Ethereum is a major competitor to Bitcoin. However, it lets you do much more than simply carry out transactions. The global supercomputer in the process of being built will allow developers to rent resources to build dApps. Each dApp can have its own economy. Ethereum’s main economy supports a host of micro-economies.
dApps are to be based on smart contracts, which are agreements between individuals. They are coded with a language known as “solidity”. To execute commands in the contracts, users must pay a resource called “gas”. Before smart contracts can start, users need to choose gas limits. If the gas limit isn’t sufficient for covering the contract, users need to pay gas fees to miners. Gas fees are paid in a currency branded “Ether”.
Ether serves a range of purposes. It is the cryptocurrency that Ethereum is built around. Ether can even be used outside of Ethereum. It can be used to reward miners, make payments and store value. Ether isn’t controlled by any government or single business. As the cryptomarket is open around the clock, Ether can be traded at any time. It is also the subject of big value fluctuations, which means there are sizable profits to be made.

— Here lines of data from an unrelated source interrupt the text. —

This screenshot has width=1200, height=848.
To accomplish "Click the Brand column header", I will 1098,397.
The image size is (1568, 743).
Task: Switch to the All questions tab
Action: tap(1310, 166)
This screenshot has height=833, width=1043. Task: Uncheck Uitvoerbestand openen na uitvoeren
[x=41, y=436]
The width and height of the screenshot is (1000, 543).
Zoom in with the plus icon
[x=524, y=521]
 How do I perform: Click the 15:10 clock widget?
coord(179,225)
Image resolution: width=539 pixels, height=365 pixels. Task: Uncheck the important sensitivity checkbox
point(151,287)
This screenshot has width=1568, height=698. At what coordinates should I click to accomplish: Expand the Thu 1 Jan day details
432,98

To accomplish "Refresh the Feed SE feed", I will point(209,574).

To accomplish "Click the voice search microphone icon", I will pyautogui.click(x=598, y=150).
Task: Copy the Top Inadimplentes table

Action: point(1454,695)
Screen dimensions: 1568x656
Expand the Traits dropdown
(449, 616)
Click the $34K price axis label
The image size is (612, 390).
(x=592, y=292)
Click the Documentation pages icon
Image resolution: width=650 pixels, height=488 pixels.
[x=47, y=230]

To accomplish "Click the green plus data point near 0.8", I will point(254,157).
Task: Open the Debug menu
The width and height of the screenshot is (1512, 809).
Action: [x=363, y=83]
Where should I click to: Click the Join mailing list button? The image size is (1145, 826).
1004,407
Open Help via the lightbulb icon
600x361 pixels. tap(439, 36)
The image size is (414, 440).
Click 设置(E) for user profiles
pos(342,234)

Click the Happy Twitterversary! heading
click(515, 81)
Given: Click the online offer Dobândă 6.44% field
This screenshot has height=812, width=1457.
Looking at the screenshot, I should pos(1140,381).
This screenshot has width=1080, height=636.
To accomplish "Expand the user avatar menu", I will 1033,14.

You can trade with Ether in two ways. You can hold it or actively trade it. Holding is a long-term technique. With holding, investors purchase stocks in a stable company that seems set for much prosperity over the coming years. Many investors have accrued vast wealth by holding Ether, though it’s worth noting that the outcome isn’t always desirable and you could still make a substantial loss. Active traders can also make serious gains with Ether. However, they require incredible market knowledge to succeed and must remain fully aware of the latest market developments. Active traders can reap big benefits from short-term value fluctuations but do require sufficient market expertise. This can be incredibly time-consuming, and you’ll need to be incredibly skilled at reading the markets.
Many people have generated big rewards after discovering Ethereum. There are big gains to be made whether you wish to hold or actively trade Ether. However, Felix Beck emphasises there is always an element of risk involved.